### Stored records:

- - -

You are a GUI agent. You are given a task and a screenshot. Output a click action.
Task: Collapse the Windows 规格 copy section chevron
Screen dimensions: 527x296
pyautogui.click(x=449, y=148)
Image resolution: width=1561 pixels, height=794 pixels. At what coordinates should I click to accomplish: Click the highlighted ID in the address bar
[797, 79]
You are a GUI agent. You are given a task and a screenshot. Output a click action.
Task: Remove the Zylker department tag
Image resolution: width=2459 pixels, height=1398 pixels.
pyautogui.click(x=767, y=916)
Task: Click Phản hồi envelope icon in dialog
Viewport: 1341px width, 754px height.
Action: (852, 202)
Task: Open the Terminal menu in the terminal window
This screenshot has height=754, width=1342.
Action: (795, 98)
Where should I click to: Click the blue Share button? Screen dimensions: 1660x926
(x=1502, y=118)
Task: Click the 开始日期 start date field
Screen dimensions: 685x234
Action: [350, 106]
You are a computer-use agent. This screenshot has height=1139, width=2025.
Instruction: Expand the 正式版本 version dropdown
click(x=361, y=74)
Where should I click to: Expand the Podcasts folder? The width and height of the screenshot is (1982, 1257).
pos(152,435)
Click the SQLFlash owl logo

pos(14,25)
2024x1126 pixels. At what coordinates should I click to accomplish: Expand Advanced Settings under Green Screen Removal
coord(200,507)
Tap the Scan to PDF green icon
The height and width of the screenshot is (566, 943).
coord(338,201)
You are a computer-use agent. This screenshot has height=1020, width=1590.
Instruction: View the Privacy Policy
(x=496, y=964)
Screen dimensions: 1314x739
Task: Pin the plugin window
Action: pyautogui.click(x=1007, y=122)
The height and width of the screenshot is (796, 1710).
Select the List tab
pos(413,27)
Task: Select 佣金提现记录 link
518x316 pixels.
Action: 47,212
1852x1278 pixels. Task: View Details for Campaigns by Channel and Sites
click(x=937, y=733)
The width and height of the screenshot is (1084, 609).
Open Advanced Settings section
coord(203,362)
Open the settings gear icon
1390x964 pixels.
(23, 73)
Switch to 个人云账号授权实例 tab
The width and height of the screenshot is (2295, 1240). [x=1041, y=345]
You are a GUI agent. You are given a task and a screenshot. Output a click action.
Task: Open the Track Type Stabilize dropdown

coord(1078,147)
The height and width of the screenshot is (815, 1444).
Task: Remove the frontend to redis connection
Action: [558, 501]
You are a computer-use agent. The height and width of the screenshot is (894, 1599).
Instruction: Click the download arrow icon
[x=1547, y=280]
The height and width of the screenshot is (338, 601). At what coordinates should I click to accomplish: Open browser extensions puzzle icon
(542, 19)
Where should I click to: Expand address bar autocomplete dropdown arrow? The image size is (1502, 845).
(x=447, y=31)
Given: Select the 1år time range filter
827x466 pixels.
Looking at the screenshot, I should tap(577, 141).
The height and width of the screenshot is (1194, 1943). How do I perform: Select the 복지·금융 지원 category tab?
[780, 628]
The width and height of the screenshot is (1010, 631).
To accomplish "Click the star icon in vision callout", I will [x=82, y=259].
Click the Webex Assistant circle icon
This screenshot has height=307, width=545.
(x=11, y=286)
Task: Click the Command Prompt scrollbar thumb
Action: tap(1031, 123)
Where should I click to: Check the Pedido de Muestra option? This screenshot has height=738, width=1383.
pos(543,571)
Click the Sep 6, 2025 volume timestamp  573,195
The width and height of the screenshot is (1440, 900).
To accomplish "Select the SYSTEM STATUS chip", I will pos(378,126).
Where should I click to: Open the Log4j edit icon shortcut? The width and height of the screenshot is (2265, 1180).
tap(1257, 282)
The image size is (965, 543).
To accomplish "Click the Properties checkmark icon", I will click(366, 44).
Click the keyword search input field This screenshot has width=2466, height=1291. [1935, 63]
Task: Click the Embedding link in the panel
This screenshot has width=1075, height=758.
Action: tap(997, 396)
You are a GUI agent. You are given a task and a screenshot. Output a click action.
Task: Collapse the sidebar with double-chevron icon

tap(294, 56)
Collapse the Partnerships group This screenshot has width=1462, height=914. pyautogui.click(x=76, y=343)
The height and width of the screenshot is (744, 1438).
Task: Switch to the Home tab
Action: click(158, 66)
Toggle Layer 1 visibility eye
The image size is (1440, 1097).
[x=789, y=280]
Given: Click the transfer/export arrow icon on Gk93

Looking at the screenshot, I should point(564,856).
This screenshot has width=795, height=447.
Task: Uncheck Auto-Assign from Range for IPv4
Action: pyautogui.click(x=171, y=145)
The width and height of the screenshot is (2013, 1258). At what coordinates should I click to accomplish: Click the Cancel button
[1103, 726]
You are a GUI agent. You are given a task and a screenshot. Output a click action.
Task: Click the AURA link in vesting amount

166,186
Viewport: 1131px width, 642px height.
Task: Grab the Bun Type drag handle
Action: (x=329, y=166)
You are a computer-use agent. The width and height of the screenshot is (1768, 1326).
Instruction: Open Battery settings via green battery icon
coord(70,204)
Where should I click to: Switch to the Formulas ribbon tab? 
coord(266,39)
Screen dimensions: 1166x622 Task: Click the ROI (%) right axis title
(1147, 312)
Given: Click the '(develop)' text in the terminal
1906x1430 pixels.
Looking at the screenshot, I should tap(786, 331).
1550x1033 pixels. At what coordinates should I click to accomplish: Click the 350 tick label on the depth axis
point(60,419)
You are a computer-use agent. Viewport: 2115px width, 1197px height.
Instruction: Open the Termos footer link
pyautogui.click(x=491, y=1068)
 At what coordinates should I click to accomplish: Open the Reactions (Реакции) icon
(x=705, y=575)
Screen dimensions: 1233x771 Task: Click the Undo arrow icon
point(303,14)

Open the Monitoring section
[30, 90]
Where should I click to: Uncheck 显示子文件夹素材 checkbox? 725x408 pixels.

- - -

### Exercise:
What is needed is an exact transcription of all the data.

### Task response:
You are a GUI agent. You are given a task and a screenshot. Output a click action.
Task: Collapse the Windows 规格 copy section chevron
Screen dimensions: 527x296
pyautogui.click(x=449, y=148)
Image resolution: width=1561 pixels, height=794 pixels. At what coordinates should I click to accomplish: Click the highlighted ID in the address bar
[797, 79]
You are a GUI agent. You are given a task and a screenshot. Output a click action.
Task: Remove the Zylker department tag
Image resolution: width=2459 pixels, height=1398 pixels.
pyautogui.click(x=767, y=916)
Task: Click Phản hồi envelope icon in dialog
Viewport: 1341px width, 754px height.
Action: (852, 202)
Task: Open the Terminal menu in the terminal window
This screenshot has height=754, width=1342.
Action: (795, 98)
Where should I click to: Click the blue Share button? Screen dimensions: 1660x926
(x=1502, y=118)
Task: Click the 开始日期 start date field
Screen dimensions: 685x234
Action: [350, 106]
You are a computer-use agent. This screenshot has height=1139, width=2025.
Instruction: Expand the 正式版本 version dropdown
click(x=361, y=74)
Where should I click to: Expand the Podcasts folder? The width and height of the screenshot is (1982, 1257).
pos(152,435)
Click the SQLFlash owl logo

pos(14,25)
2024x1126 pixels. At what coordinates should I click to accomplish: Expand Advanced Settings under Green Screen Removal
coord(200,507)
Tap the Scan to PDF green icon
The height and width of the screenshot is (566, 943).
coord(338,201)
You are a computer-use agent. This screenshot has height=1020, width=1590.
Instruction: View the Privacy Policy
(x=496, y=964)
Screen dimensions: 1314x739
Task: Pin the plugin window
Action: pyautogui.click(x=1007, y=122)
The height and width of the screenshot is (796, 1710).
Select the List tab
pos(413,27)
Task: Select 佣金提现记录 link
518x316 pixels.
Action: 47,212
1852x1278 pixels. Task: View Details for Campaigns by Channel and Sites
click(x=937, y=733)
The width and height of the screenshot is (1084, 609).
Open Advanced Settings section
coord(203,362)
Open the settings gear icon
1390x964 pixels.
(23, 73)
Switch to 个人云账号授权实例 tab
The width and height of the screenshot is (2295, 1240). [x=1041, y=345]
You are a GUI agent. You are given a task and a screenshot. Output a click action.
Task: Open the Track Type Stabilize dropdown

coord(1078,147)
The height and width of the screenshot is (815, 1444).
Task: Remove the frontend to redis connection
Action: [558, 501]
You are a computer-use agent. The height and width of the screenshot is (894, 1599).
Instruction: Click the download arrow icon
[x=1547, y=280]
The height and width of the screenshot is (338, 601). At what coordinates should I click to accomplish: Open browser extensions puzzle icon
(542, 19)
Where should I click to: Expand address bar autocomplete dropdown arrow? The image size is (1502, 845).
(x=447, y=31)
Given: Select the 1år time range filter
827x466 pixels.
Looking at the screenshot, I should tap(577, 141).
The height and width of the screenshot is (1194, 1943). How do I perform: Select the 복지·금융 지원 category tab?
[780, 628]
The width and height of the screenshot is (1010, 631).
To accomplish "Click the star icon in vision callout", I will [x=82, y=259].
Click the Webex Assistant circle icon
This screenshot has height=307, width=545.
(x=11, y=286)
Task: Click the Command Prompt scrollbar thumb
Action: tap(1031, 123)
Where should I click to: Check the Pedido de Muestra option? This screenshot has height=738, width=1383.
pos(543,571)
Click the Sep 6, 2025 volume timestamp  573,195
The width and height of the screenshot is (1440, 900).
To accomplish "Select the SYSTEM STATUS chip", I will pos(378,126).
Where should I click to: Open the Log4j edit icon shortcut? The width and height of the screenshot is (2265, 1180).
tap(1257, 282)
The image size is (965, 543).
To accomplish "Click the Properties checkmark icon", I will click(366, 44).
Click the keyword search input field This screenshot has width=2466, height=1291. [1935, 63]
Task: Click the Embedding link in the panel
This screenshot has width=1075, height=758.
Action: tap(997, 396)
You are a GUI agent. You are given a task and a screenshot. Output a click action.
Task: Collapse the sidebar with double-chevron icon

tap(294, 56)
Collapse the Partnerships group This screenshot has width=1462, height=914. pyautogui.click(x=76, y=343)
The height and width of the screenshot is (744, 1438).
Task: Switch to the Home tab
Action: click(158, 66)
Toggle Layer 1 visibility eye
The image size is (1440, 1097).
[x=789, y=280]
Given: Click the transfer/export arrow icon on Gk93

Looking at the screenshot, I should point(564,856).
This screenshot has width=795, height=447.
Task: Uncheck Auto-Assign from Range for IPv4
Action: pyautogui.click(x=171, y=145)
The width and height of the screenshot is (2013, 1258). At what coordinates should I click to accomplish: Click the Cancel button
[1103, 726]
You are a GUI agent. You are given a task and a screenshot. Output a click action.
Task: Click the AURA link in vesting amount

166,186
Viewport: 1131px width, 642px height.
Task: Grab the Bun Type drag handle
Action: (x=329, y=166)
You are a computer-use agent. The width and height of the screenshot is (1768, 1326).
Instruction: Open Battery settings via green battery icon
coord(70,204)
Where should I click to: Switch to the Formulas ribbon tab? 
coord(266,39)
Screen dimensions: 1166x622 Task: Click the ROI (%) right axis title
(1147, 312)
Given: Click the '(develop)' text in the terminal
1906x1430 pixels.
Looking at the screenshot, I should tap(786, 331).
1550x1033 pixels. At what coordinates should I click to accomplish: Click the 350 tick label on the depth axis
point(60,419)
You are a computer-use agent. Viewport: 2115px width, 1197px height.
Instruction: Open the Termos footer link
pyautogui.click(x=491, y=1068)
 At what coordinates should I click to accomplish: Open the Reactions (Реакции) icon
(x=705, y=575)
Screen dimensions: 1233x771 Task: Click the Undo arrow icon
point(303,14)

Open the Monitoring section
[30, 90]
Where should I click to: Uncheck 显示子文件夹素材 checkbox? 725x408 pixels.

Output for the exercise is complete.